▸ **WHAT YOU WILL DO**:
1) Answer these questions using the court opinion on procuring an employee's discharge, one answer per line, marked to match:
(a) How many employees made up the combination that would be certain to procure the discharge of appellees?
(b) Which company issued the indemnity policy held by Arnold, Schwinn & Co.?
(c) What did the guarantee company threaten to do if Horn was not discharged?
2) In the court opinion on procuring an employee's discharge, the passage beginning "Horn was in the employ of" names every person and company involved in Horn's dispute. List them all.
3) Resume the court opinion on procuring an employee's discharge, starting right after its final sentence.

If it be conceded that what one may lawfully do in pursuance of a legal right two or more may lawfully agree to do jointly, and the only difference is not in principle but in the consequences which may result from doing the act in combination, certainly no one can deny that if such an act as was threatened in this case could not lawfully be done by an individual it could not be done by a combination of numerous individuals constituting. Division 241. The only difference would be that a single individual could not accomplish the injury, while a combination of 4500 employees would be certain to procure the discharge of appellees.

The question whether an individual can lawfully, for his own gain, procure the discharge of another from his employment was settled by this court in London Guarantee Co. v. Horn, 206 Ill. 493, in accordance with the principles declared in Doremus v. Hennessy, supra. There is no possible ground of distinction between the rights which a corporation, within its chartered powers, may exercise and those enjoyed by individuals, and it was there held that such an act as was threatened in this case by the appellants is a wrongful and unlawful act, which will authorize a recovery of damages. Horn was in the employ of Arnold, Schwinn & Co., and while so employed was injured and brought an action against his employers to recover for his injury. Arnold, Schwinn & Co. carried an indemnity policy in the London Guarantee and Accident Company. After a time Horn resumed work for Arnold, Schwinn & Co., when the guarantee company made an offer of settlement of Horn’s claim for his injury, which offer was declined, whereupon demand upon Arnold, Schwinn & Co. to discharge Horn was made by the guarantee company, and that company threatened to cancel the guarantee bond held by Arnold, Schwinn & Co. if Horn was not discharged. There was an absolute contract right reserved in the policy to cancel it. The relations between Horn and his employers were satisfactory, but to avoid the cancellation of the policy Horn was discharged. He brought an action against the guarantee company for wrongfully causing his discharge and recovered and the recovery was sustained by this court. If the act of the guarantee company in the exercise of its contract right was wrongful and unlawful as an interference with the right of Horn to labor,. the act of the union in this case would not be less so. It was said in that case that the clear weight of authority is to the effect that where the contract is one of employment it is immaterial whether it is for a fixed period or is' one which is terminable by either party at will, both parties being willing and desiring to continue the employment under the contract for an indefinite period,—and such is the fact in this case.

▸ **INFORMATION PROVIDED**:
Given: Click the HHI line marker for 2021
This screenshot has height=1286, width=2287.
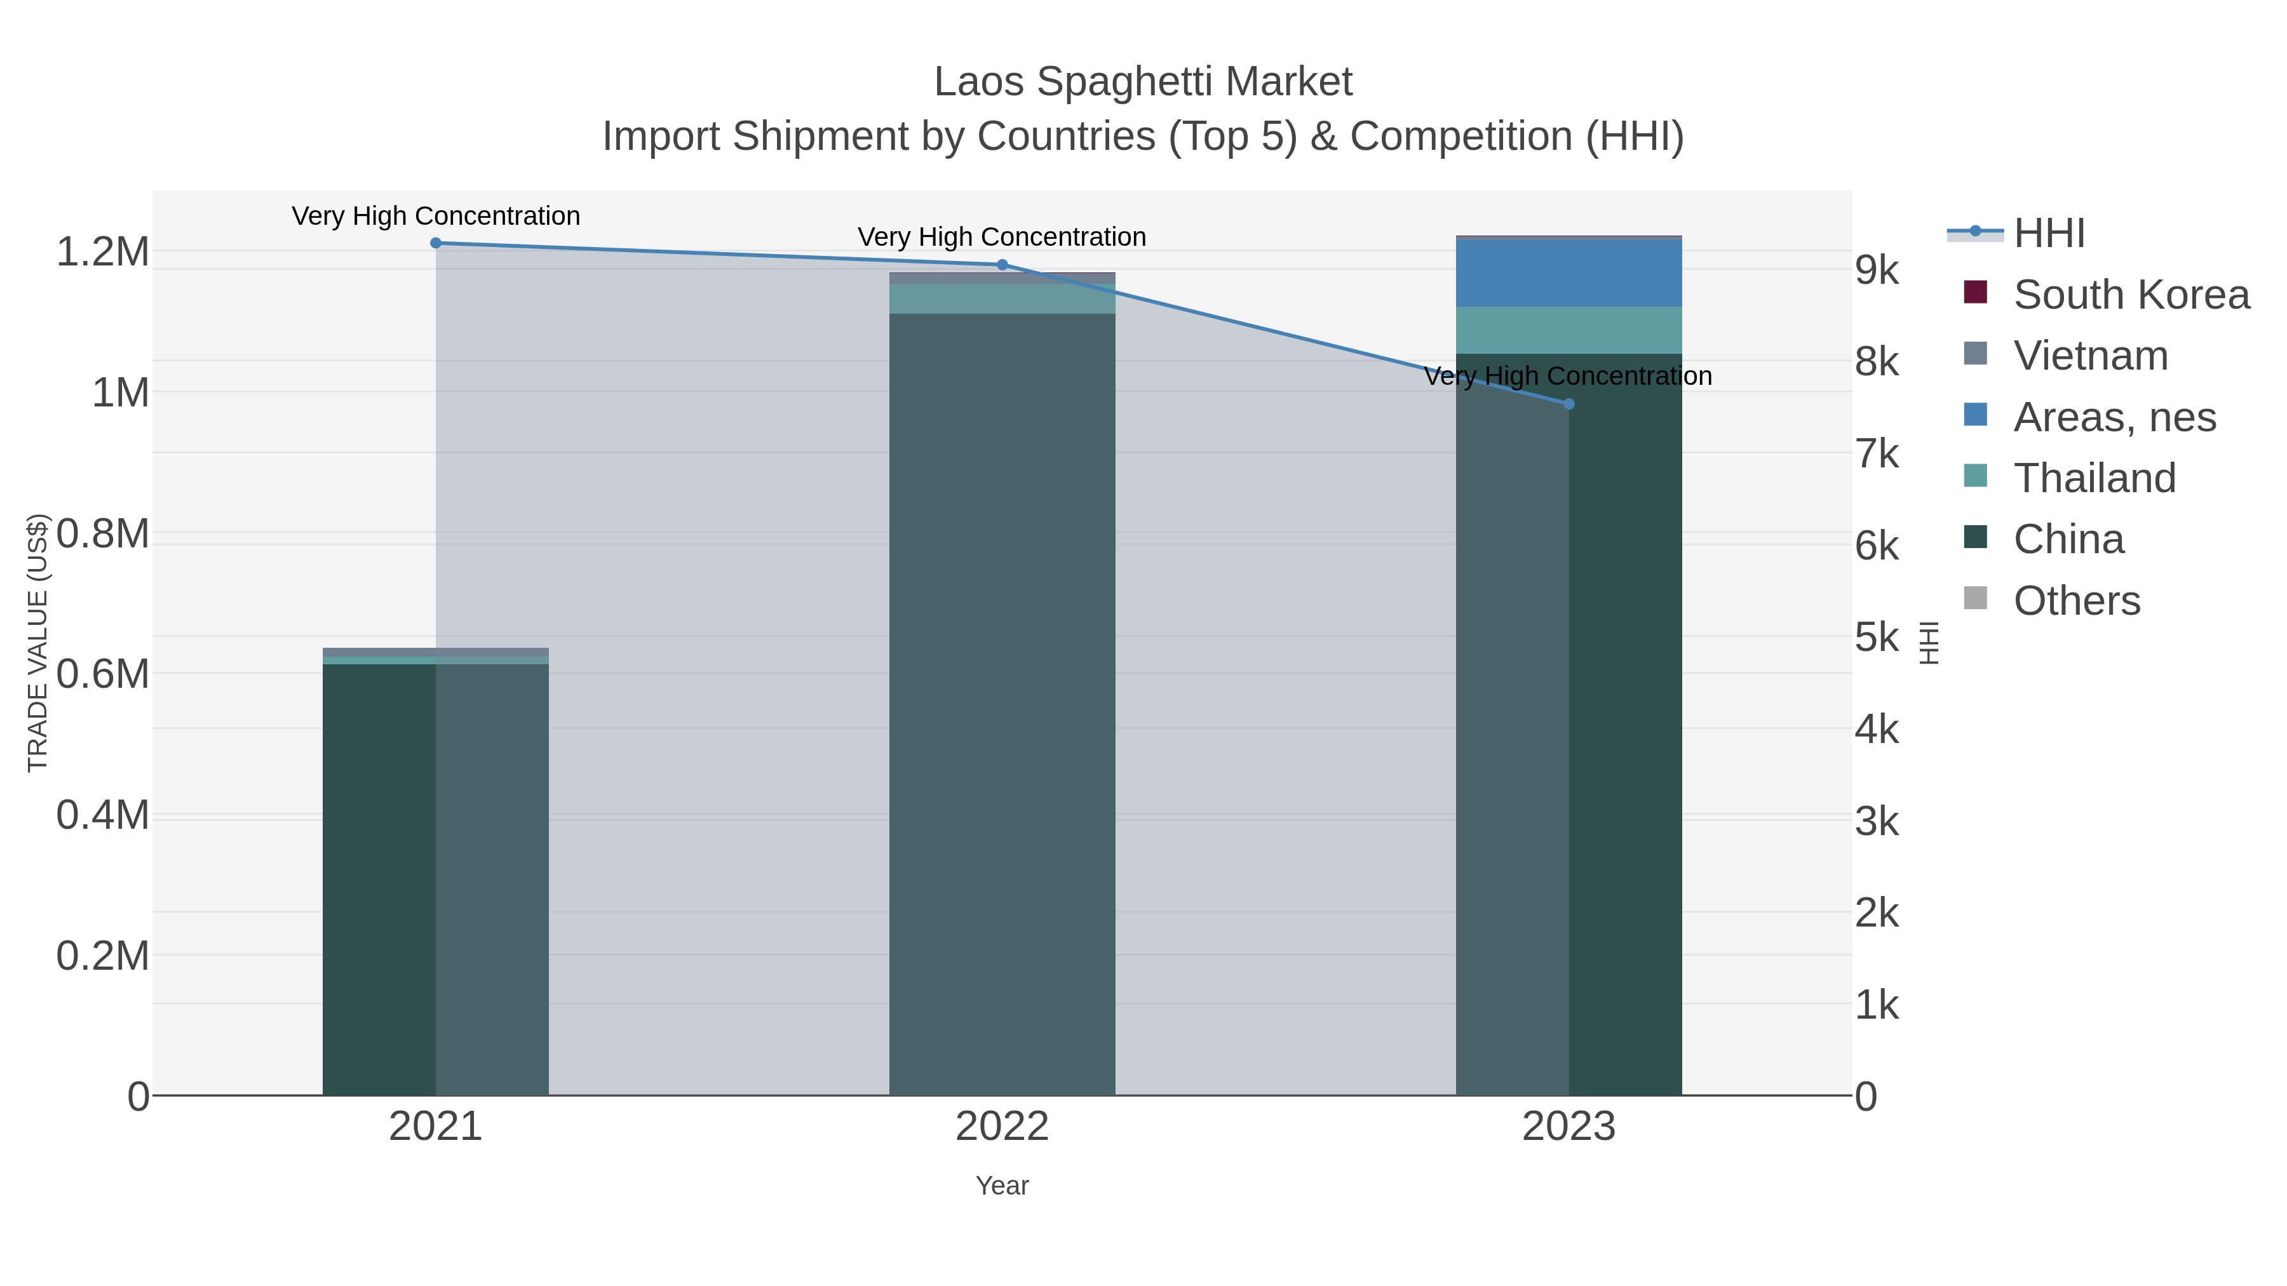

▸ **ANSWERS FOR THE EXERCISE**:
1)
(a) 4500 employees.
(b) The London Guarantee and Accident Company.
(c) It threatened to cancel the guarantee bond held by Arnold, Schwinn & Co.

2)
- Horn
- Arnold, Schwinn & Co.
- London Guarantee and Accident Company

3)
The same question was considered again in Gibson v. Fidelity and Casualty Co. 232 Ill. 49, and the court followed the former decision and re-affirmed the doctrine that an individual cannot, for the purpose of obtaining an advantage to himself, procure the discharge of another where the employment is merely at will and no contract exists. It can make no difference what the nature of the benefit or advantage to the one attempting to disturb the legal right of another may be,—whether to gain an advantage by strengthening a labor organization or obtaining relief from a money liability.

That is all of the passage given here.